La fin de la Seconde Guerre mondiale lui permet de réintégrer Harvard en 1945. Sur le conseil de son amie, l’historienne de l’économie Barbara Lewis, devenue son épouse, il décide de se concentrer sur l'étude de l'économie. Son intérêt pour cette discipline le pousse à lire des auteurs comme Wassily Leontief. Celui-ci deviendra un de ses professeurs, et ensuite son maître lorsqu'il en sera devenu l’assistant, et finalement son ami. Dans ses cours, Leontief donne chaque semaine à Solow un article à lire pour en discuter lors de leur prochaine réunion. Avec le temps, Solow, devenu son assistant, l'aide dans les calculs des paramètres de son modèle input-output[4]. Solow obtient sa licence en 1947, puis son master en 1949[6].
Il décide d'effectuer un doctorat. En 1949 et 1950, il étudie à l'université Columbia pour approfondir ses connaissances en statistiques, sur conseil de Frederick Mosteller[5],[6]. Il obtient finalement son doctorat d'économie à Harvard en 1951, pour une thèse rédigée sous la direction de Wassily Leontief[6]. Il reconnaît à ce dernier sa transformation d'étudiant en économiste professionnel[4]. Il obtient le Prix Wells de l'université Harvard pour sa thèse[6].

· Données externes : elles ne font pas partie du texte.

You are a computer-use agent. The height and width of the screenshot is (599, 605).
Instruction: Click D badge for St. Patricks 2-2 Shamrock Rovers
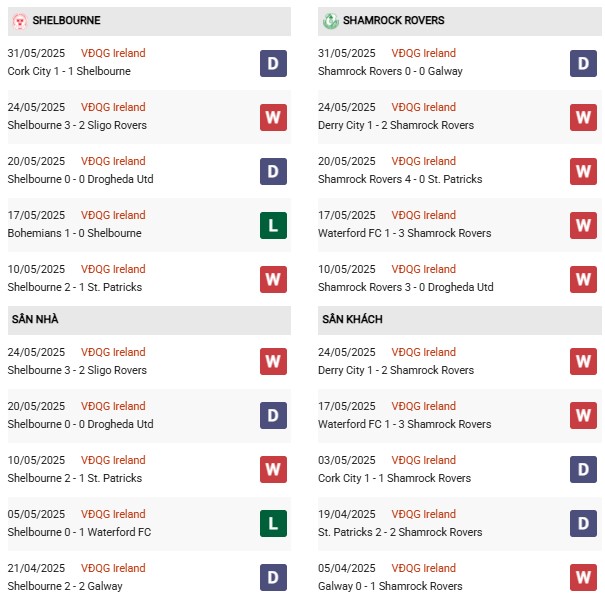click(583, 524)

Anecdotiquement, Solow n'était pas très calé en mathématiques et il était donc obligé de « lire des articles de deuxième ordre parce qu’[il] ne pouvai[t] pas lire ceux de premier ordre ». Sa motivation le pousse à s'inscrire aux cours de calcul infinitésimal et d’algèbre linéaire. Cela lui permet de se faire engager comme assistant au MIT, dans la nouvelle faculté d'économie, et d’y rencontrer Paul Samuelson, un économiste réputé, et à l'aise avec l'outil mathématique, au point de mathématiser la discipline économique. Ils resteront de grands amis jusqu'à la mort se Samuelson en 2009. À propos de leur amitié, Atish Ghosh(en) écrit :
« […] elle [sa décision d'apprendre les maths] a eu pour conséquence de permettre à Solow de parler le même langage que Samuelson et de rester intellectuellement à son niveau, épreuve qu’il assimile à “courir tout le temps le plus vite possible”. »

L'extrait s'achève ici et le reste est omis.